Only a handful of governments have issued guidelines promoting “win-win” diets that can help tackle two of the most urgent challenges of today: securing good nutrition for all and protecting the environment, according to a new study by the United Nations Food and Agriculture Organization (FAO) published today.
The Plates, Pyramids, Planet report, compiled in collaboration with the Food Climate Research Network (FCRN) at the University of Oxford, concludes that a plant-based diet has advantages for health and the environment.
Yet only four countries – Brazil, Germany, Sweden and Qatar – promote diets and food systems that are not only healthy but sustainable, the study says. The Netherlands and the United Kingdom have since followed suit.
“Growing numbers of people now understand that diets rich in whole-grains, legumes, fruits and vegetables – with reduced consumption of meat and smaller quantities of high-fat and high-sugar foods – are good for our bodies,” explains lead author Carlos Gonzales-Fischer of FCRN.
He said that there is ample evidence showing that such diets have much lower environmental impacts than the unhealthy and unsustainable eating patterns that are increasingly prevalent today. “So by eating well for our own personal health, we’re also doing right by the planet – in essence, it’s a win-win,” he added.
Anna Lartey, Director of FAO’s Nutrition and Food Systems Division, stressed that Sustainable Development Goal 2 makes a clear link between the needs for healthy nutrition and sustainable agriculture. “It’s time that dietary guidelines reflect that relationship,” she said.

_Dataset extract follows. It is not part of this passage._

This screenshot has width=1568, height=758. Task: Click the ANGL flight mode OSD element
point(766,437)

More than 80 governments already issue dietary advice, and the number is rising. However, most governments have yet to issue national dietary advice, and this gap is particularly apparent in low income countries – only five in Africa have such guidelines. And most existing guidelines still fail to consider the environmental impacts of dietary choices.

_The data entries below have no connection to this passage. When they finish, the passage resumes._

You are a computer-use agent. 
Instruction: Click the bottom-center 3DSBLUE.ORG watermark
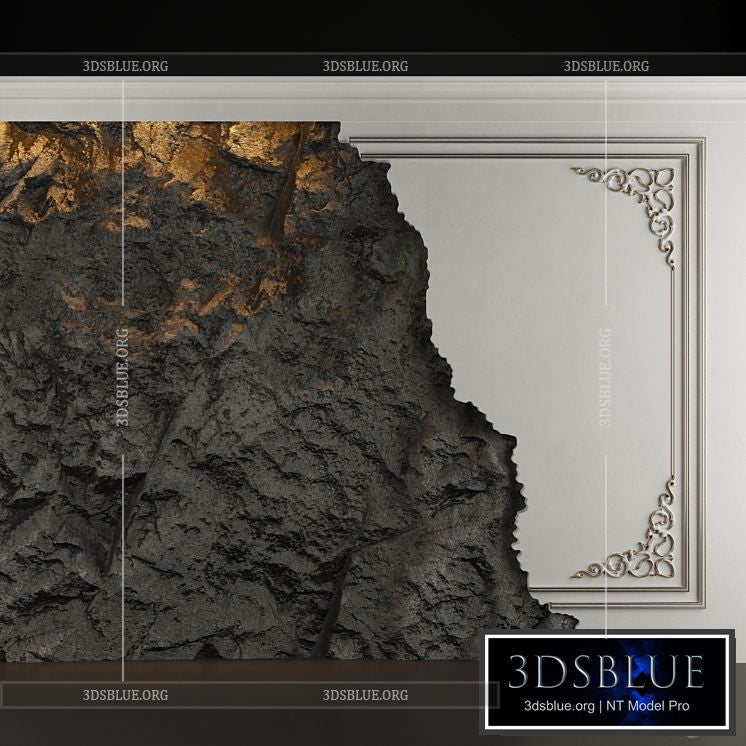(365, 695)
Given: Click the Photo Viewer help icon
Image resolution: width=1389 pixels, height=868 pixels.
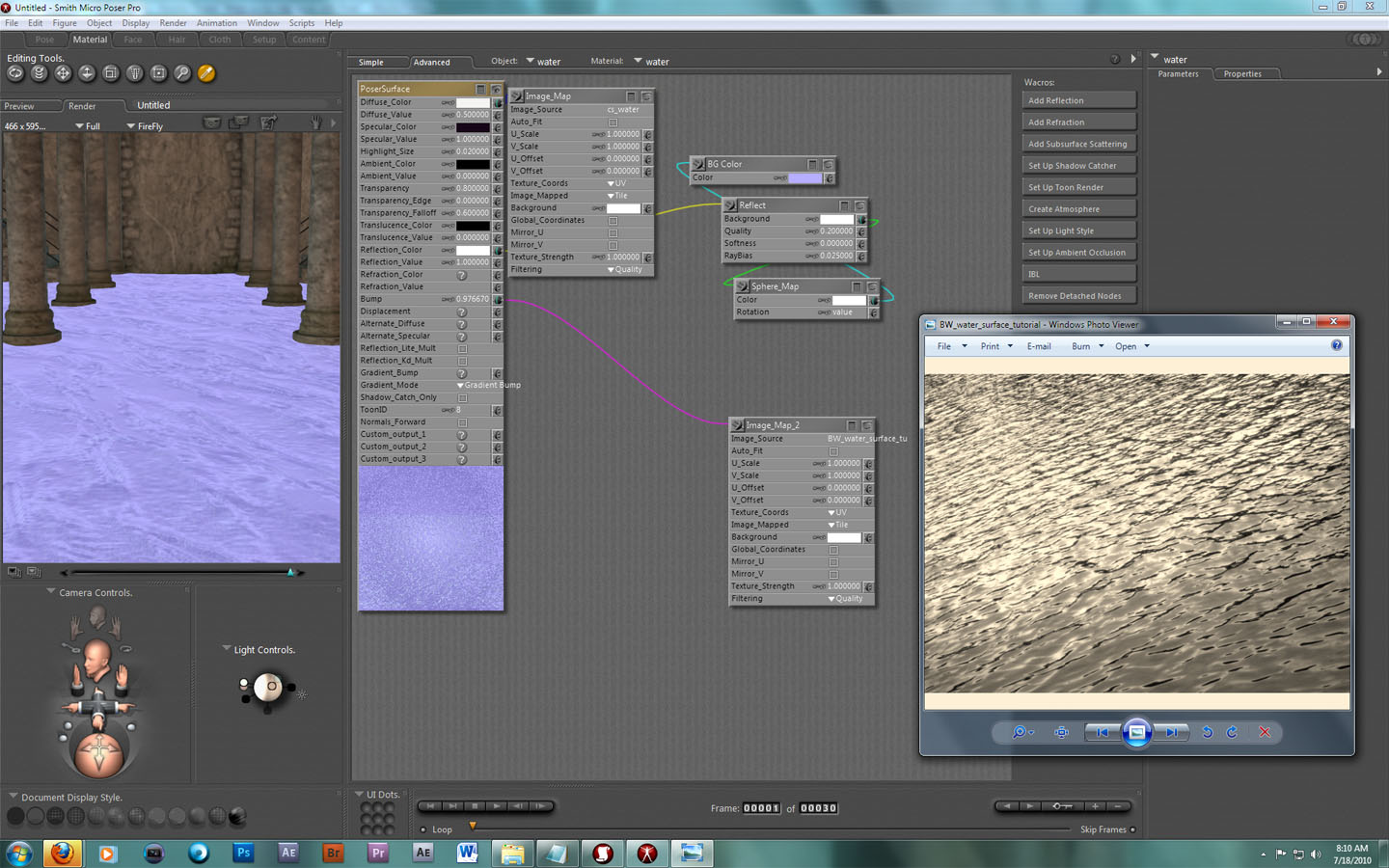Looking at the screenshot, I should (x=1336, y=345).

Sweden is providing more detailed advice on which plant-based foods are to be preferred, recommending for example root vegetables over salad greens. Brazil’s guidelines stand out for emphasizing the social and economic aspects of sustainability, advising people to be wary of advertising, for instance, and to avoid ultra-processed foods that are not only bad for health but are seen to undermine traditional food cultures.
The study emphases that, to have a real effect on food consumption, dietary guidelines need to have clear links to food policies that are actually implemented – such as school and hospital meal standards and advertising and industry regulations.
The report’s overarching suggestion is that countries that already have dietary guidelines should begin to consider a process of incorporating sustainability into them. The countries that do not already have them are in a unique position to develop integrated guidelines from the outset.